+++ EXTRACT TO READ +++
The intended use of the strncmp bound is to limit the comparison to
at most the size of the arrays or (in a subset of cases) the length
of an initial substring. Providing an arbitrary bound that's not
related to the sizes as you describe sounds very much like a misuse.

As a historical note, strncmp was first introduced in UNIX v7 where
its purpose, alongside strncpy, was to manipulate (potentially)
unterminated character arrays like file names stored in fixed size
arrays (typically 14 bytes).  Strncpy would fill the buffers with
ASCII data up to their size and pad the rest with nuls only if there
was room.

Strncmp was then used to compare these potentially unterminated
character arrays (e.g., archive headers in ld and ranlib).  The bound
was the size of the fixed size array.  Its other use case was to compare
leading portions of strings (e.g, when looking for an environment
variable or when stripping "./" from path names).

Since the early UNIX days, both strncpy and to a lesser extent strncmp
have been widely misused and, along with many other functions in
<string.h>, a frequent source of bugs due to common misunderstanding
of their intended purpose.  The aim of these warnings is to detect
the common (and sometimes less common) misuses and bugs.

> I agree the call is undefined if one of the arrays is not nul-terminated 
> and that's the thing; nothing about the bound is undefined in this 
> context, it's the NUL termination that is key.
> 
>> is no point in calling strncmp with a bound greater than their sizes.
> 
> There is, when the bound describes something else, e.g. the size of a 
> third destination buffer into which one of the input buffers may get 
> copied into.  Or when the bound describes the maximum length of a set of 
> strings where only a subset of the strings are reachable in the current 
> function and ranger sees it, allowing us to reduce our input string size 
> estimate.  The bounds being the maximum of the lengths of two input 
> strings is just one of many possibilities.
> 
>> With no evidence that this warning is ever harmful I'd consider
> 
> There is, the false positives were seen in Fedora/RHEL builds.
+++ SUPPLIED DATA +++
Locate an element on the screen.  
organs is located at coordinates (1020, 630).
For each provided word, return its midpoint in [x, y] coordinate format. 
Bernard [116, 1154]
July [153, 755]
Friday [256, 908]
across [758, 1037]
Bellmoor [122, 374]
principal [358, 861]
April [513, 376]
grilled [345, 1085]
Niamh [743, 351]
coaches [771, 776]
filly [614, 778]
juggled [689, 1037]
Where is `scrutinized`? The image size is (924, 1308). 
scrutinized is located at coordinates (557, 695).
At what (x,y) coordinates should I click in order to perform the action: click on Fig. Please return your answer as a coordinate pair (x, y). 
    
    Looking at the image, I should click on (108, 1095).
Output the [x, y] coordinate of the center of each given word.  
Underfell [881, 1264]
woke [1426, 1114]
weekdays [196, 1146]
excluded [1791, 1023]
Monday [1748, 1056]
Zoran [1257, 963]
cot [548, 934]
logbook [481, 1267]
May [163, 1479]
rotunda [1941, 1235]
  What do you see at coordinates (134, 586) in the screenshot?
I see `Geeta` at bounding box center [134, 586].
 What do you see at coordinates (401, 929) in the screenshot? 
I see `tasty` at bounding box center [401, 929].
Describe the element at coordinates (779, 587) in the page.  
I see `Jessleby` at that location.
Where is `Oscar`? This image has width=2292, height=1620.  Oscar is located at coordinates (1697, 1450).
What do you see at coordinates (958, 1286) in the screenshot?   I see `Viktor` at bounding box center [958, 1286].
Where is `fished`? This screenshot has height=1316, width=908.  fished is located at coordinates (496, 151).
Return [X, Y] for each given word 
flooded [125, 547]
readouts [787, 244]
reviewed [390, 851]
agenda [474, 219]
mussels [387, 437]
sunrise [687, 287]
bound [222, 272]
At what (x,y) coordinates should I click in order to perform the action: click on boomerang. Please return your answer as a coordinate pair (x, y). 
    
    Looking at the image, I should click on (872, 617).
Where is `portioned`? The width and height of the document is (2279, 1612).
+++
PROBLEM SET -
(A) According to the strncmp discussion, in which version of UNIX was strncmp first introduced?
(B) Decide whether each statement below agrees with the strncmp discussion, answering yes or no and quoting the words from the strncmp discussion that decide it: (i) strncpy padded the rest of a buffer with nuls only if there was room. (ii) The false positives were seen in Debian builds. (iii) strncmp was used to compare archive headers in ld and ranlib.
(C) Reproduce the passage of the strncmp discussion starting at "unterminated character arrays" and ending at "from path names).".

FULL SOLUTIONS -
(A) UNIX v7

(B)
(i) Yes: "pad the rest with nuls only if there was room"
(ii) No: "the false positives were seen in Fedora/RHEL builds"
(iii) Yes: "archive headers in ld and ranlib"

(C)
unterminated character arrays like file names stored in fixed size
arrays (typically 14 bytes).  Strncpy would fill the buffers with
ASCII data up to their size and pad the rest with nuls only if there
was room.

Strncmp was then used to compare these potentially unterminated
character arrays (e.g., archive headers in ld and ranlib).  The bound
was the size of the fixed size array.  Its other use case was to compare
leading portions of strings (e.g, when looking for an environment
variable or when stripping "./" from path names).